O PLANO CÓSMICO. Desde os primeiros tempos, os templos foram construídos como modelos da escala do universo. A primeira menção conhecida da palavra latina Templum é por Varro (116-27 AC), para quem ele designou um prédio especialmente projetado para interpretar os sinais nos céus, uma espécie de observatório onde se tem uma orientação do comportamento do universo. A raiz de tem- em Grego e em Latim denota “corte” ou o cruzamento de duas linhas perpendiculares e, portanto, o lugar onde as quatro regiões do mundo se reúnem, templos antigos sendo cuidadosamente orientados para “exprimir a idéia de pré-estabelecida harmonia entre uma imagem celestial e uma imagem terrestre”(Jeremias, já em CWHN 4:358). Segundo Varrão, existem três templos: um no céu, um na terra, e um abaixo da terra (De Lingua Latina 7.8). No conceito de templo universal, estes três são idênticos, sendo um deles construído exatamente sobre o outro, com o templo da terra no meio de tudo, representando “o Pólo do céu, em torno do qual giram todos os movimentos celestes, o nó que amarra a Terra e o céu juntos, a sede do domínio universal “(Jeremias, já em CWHN 4:358). Aqui as quatro direções cardeais se encontram, e aqui os três mundos fazem contato. Se no Velho ou Novo Mundo, a idéia dos três níveis verticais e quatro regiões horizontais dominando toda a economia de tais templos, assim como das sociedades por eles formados e orientados.
Os elementos essenciais do templo de Salomão não eram de origem pagã, mas um ponto de contato com o outro mundo, apresentando “rico simbolismo cósmico que foi em grande parte perdido na posterior tradição israelita e judaica” (Albright, citado em CWHN 4:361). Os doze bois (1 Rs. 7:23-26) representam o círculo do ano, e as três fases do altar-mor representam os três mundos.

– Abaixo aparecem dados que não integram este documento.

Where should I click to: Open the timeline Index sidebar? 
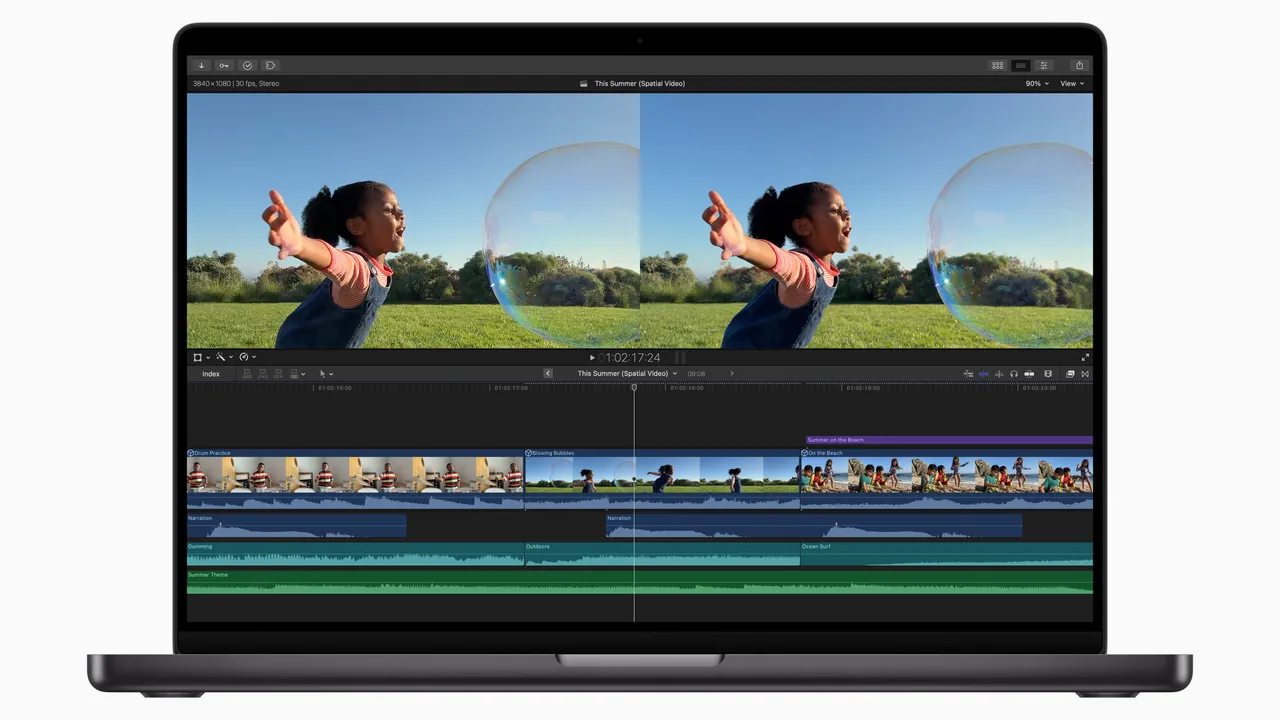(211, 373)
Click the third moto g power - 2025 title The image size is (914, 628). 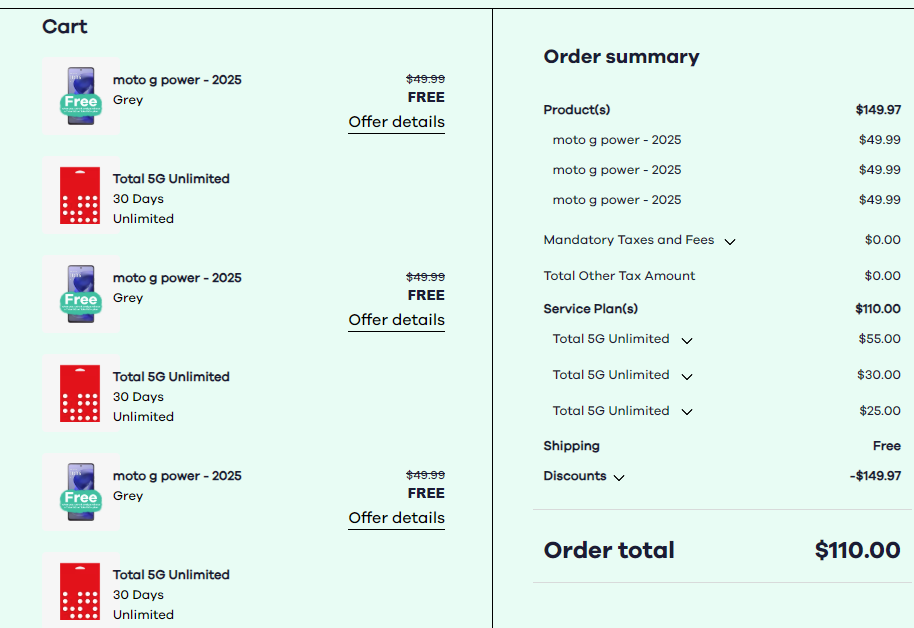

De acordo com o Talmud, o templo de Jerusalém, como o trono de Deus e da própria lei, já existia antes da fundação do mundo (Pesa?im 54a-b). Suas medidas foram todas sagradas e fixadas, com regras rígidas sobre o templo voltado para o leste.
Sua natureza como um centro cósmico é vivamente recordado em muitas passagens do Velho Testamento e nas representações medievais da cidade de Jerusalém e do Santo Sepulcro. Elas mostram o templo como o centro exato, ou umbigo, da terra. Foi em imitação consciente de ambas as idéias judaicas e cristãs que os muçulmanos conceberam a Kaaba, na Meca como “não apenas o centro da terra, [mas] o centro do universo …. Todo o céu e cada terra tem seu centro marcado por um santuário como o seu umbigo “(von Grunebaum, já em CWHN 4:359). O que é ligado na terra é ligado no céu. A partir do templo de Jerusalém saiu ideias e tradições que são encontrados em todo o mundo judeu, cristão, muçulmano.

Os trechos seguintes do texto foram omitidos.